Nov. 10, 2012 update: Great news! The Post Office is now once again allowing lithium batteries to be shipped -- that means you can send pretty much any electronics you want. Go to town.
2. Be prepared. Use the right box – and make sure it’s taped tight and right. The post office will supply, for free, special APO/FPO only flat rate boxes. You can make that sucker basically as heavy or as light as you want and they will still charge you “only” $13.45 at the post office -- $2 less than the “normal” rate. (The actual weight cap for the box is about 70 lbs. … so don’t try to ship bricks or anything). You can pick up that box for free at the post office or order them from the post office's website. Those will be shipped right to your door, also for free.
After you finish putting everything you want in there, make sure you tape it up well for shipping. No one ever promised to be gentle on these boxes.
And while you’re at it? Make sure you use the correct tape. If you choose to use the tape available for free at the post office with “priority” stamped all over it, the post office will require you to ship your box “priority” – and NOT flat rate. It’s like a punishment for using free tape. The result? Much higher shipping cost. Use your own clear tape and save yourself the argument with the mail clerk.
Edit: I based this tape knowledge on the experience of myself and a friend. Apparently we were taken for a ride. We'll be getting more info on this particular point and adding it to the story later.
Oh, and bonus tip from the headlines of my life -- if you are sending anything worth more than $100, consider insuring it. If they lose all of your stuff (as they did last week with a box I had mailed my sister-in-law) and you do NOT insure it, they will only refund you the cost of shipping. Sigh. Bye-bye $400 in baby clothing and supplies. ::: tears :::
3.Know how to fill out a customs form – and do it BEFORE you get to the post office. Nothing is worse than standing behind someone in a really long post office line only to realize you’re going to have to stand behind them even LONGER because they failed to fill out their customs form correctly.
Oh no, wait, there is something worse than that … being the person who is causing the hold-up.
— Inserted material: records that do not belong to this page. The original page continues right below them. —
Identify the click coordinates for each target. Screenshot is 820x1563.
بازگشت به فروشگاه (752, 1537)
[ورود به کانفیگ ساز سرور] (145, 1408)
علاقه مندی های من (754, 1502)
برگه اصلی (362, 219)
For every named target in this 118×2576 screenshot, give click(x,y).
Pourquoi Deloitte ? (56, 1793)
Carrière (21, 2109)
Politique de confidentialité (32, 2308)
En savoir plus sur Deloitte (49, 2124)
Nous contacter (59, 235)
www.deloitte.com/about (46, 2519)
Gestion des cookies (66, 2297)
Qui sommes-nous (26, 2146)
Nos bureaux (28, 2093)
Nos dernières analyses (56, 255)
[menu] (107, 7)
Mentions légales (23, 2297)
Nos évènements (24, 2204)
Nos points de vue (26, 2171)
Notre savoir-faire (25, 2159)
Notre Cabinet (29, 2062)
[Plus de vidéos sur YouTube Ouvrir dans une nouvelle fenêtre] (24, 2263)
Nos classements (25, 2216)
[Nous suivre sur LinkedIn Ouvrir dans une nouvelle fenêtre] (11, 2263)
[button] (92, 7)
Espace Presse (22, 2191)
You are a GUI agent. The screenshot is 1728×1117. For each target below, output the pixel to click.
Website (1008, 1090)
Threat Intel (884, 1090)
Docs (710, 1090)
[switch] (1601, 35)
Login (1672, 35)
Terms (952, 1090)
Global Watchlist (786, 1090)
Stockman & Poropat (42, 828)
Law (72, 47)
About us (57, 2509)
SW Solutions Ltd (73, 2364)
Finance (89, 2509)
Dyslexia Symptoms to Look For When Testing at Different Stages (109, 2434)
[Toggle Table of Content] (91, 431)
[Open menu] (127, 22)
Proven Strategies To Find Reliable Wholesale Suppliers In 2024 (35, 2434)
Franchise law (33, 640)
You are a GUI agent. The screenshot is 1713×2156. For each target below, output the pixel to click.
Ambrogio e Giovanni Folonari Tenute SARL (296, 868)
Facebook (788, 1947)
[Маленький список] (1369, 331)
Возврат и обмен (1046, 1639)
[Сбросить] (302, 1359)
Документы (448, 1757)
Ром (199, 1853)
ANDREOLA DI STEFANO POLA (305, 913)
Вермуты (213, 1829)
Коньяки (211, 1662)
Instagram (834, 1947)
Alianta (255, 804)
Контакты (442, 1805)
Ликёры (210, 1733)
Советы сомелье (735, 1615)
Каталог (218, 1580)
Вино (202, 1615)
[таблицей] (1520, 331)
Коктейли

Do yourself (and the people behind you!) a favor and have that form squared away before you waltz in the post office.
Visit this awesome, illustrated customs form tutorial to know how to make that happen. The people who wrote this know what they’re doing – listen to their advice.
Still having trouble with the form? Try hitting the post office before you are ready to mail your package and get a lesson from the clerk. I promise they will appreciate your desire to fill it out correctly.
4. Pick your post office wisely. Most cities have several post offices to choose from. Do yourself a favor and figure out which one is the least busy – and go there.
The secret may be in finding a local post office contractor store. Here at Fort Campbell the US Cav store is also home to a postal counter run by store employees. There is never a line and they accept packages seven days a week. The post office down the street? Line constantly out the door. And both locations do virtually the same things.
If you do choose to go the contractor route, however, make sure they accept packages. Not every contract location is created equal. And some, like the one in Lakewood, Wa., only accept cash payments. Uncool.
5. Put on a happy face. You know what’s hard for a disgruntled post office employee to ignore? A happy, well prepared, kind customer. So put on your happy face, be nice to your local postal worker and thank your lucky stars that we get to mail our spouses packages at all. Those post office folks have spent their whole day dealing with people who didn’t bother to read this guide. No wonder they are grumpy! Try to make their day a little easier.